Many of these workers were later hired under new conditions, usually with lower wages, lesser bargaining powers and generally more hostile conditions of employment. For many, a toilet break whilst at work has become an unaffordable luxury. Trade Unions continue to suffer an onslaught from these bosses. Work has been increasingly informalised.

 

The image of a female shoemaker sowing shoes in a little corner outside the factory that she used to be employed in has become common, especially in the Pinetown area. More and more jobs continue to be lost as white owned South Africa companies relocate to the London and New York stock exchanges.

 

These changes show that class struggle is the locomotive of history. They teach us that workers are never docile in the face of massive attacks on their standards of living. These struggles show that working class solidarity is the best weapon we have against a neoliberal onslaught and trade Unions are the best organs of worker power.

 

The increased informalisation of work calls for the organisation of the unorganised. The casualisation and sub-contracting of work demands that trade unions become responsive to the new workplace regime. It demands that workers unite under the clarion call for this May Day, which is a call for the banning of labour brokers.

 

COSATU hopes that the just as the experience of an oppressive three pound tax and hostile working conditions sowed the seeds for a new type of worker militancy and resistance, the current conditions of the ever-escalating cost of living can provide the much needed momentum for Indian workers to resist and discard the shackles of a racist and oppressive capitalist system.

 

We hope the increased commodification of health, education and basic services, so brutally felt by the poor in Chatsworth and other parts, can be the motivation to seek for a better world governed by true equality and freedom.

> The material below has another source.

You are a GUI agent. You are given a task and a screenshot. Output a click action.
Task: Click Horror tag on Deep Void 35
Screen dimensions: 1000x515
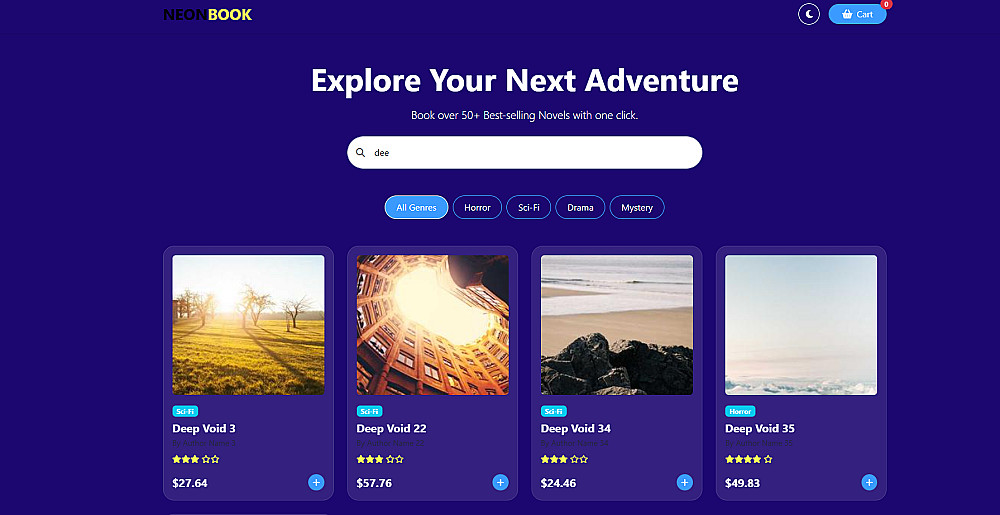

We hope the apartheid sword of racial disunity and compartmentalisation can be turned on the enemy.

 

Workers of all races have no choice but to make a home in the union. Despite largely progressive labour legislation and the constitution that workers' struggled for, the real source of worker power lies in our numerical strength and unity against the bosses.

 

The abuses suffered by workers under casualisation and sub-contracting are living proof that workers who are not unionised suffer most brutally. Unions afford workers the possibility for collective bargaining; hence statistics prove that union members get higher pay and a variety of benefits such as pensions and medical aid.

 

The footprints of the Indian people's struggle against colonial domination, racial and class oppression are an omnipresent reality on South Africa's struggle history. This is a history to be proud of, for it is not the history of few individuals. It is the history of collective struggle and resistance, of working class internationalism and solidarity. The rich traditions of Indian working class struggles must never be forgotten.

 

They must be owned and transposed through generations, not only by the Indian people but the working class as a whole. For the history of Indian resilience and struggle is part and parcel of the history of all oppressed and exploited people.

 

There is no better way to commemorate the 150th anniversary than for the working class to rally together across racial lines, in the workplaces and in our communities, and to strengthen worker power by joining the trade unions en masse, to unite in the struggle against a capitalist onslaught against the living standards of workers, corruption and greed as well as the commodification of basic services.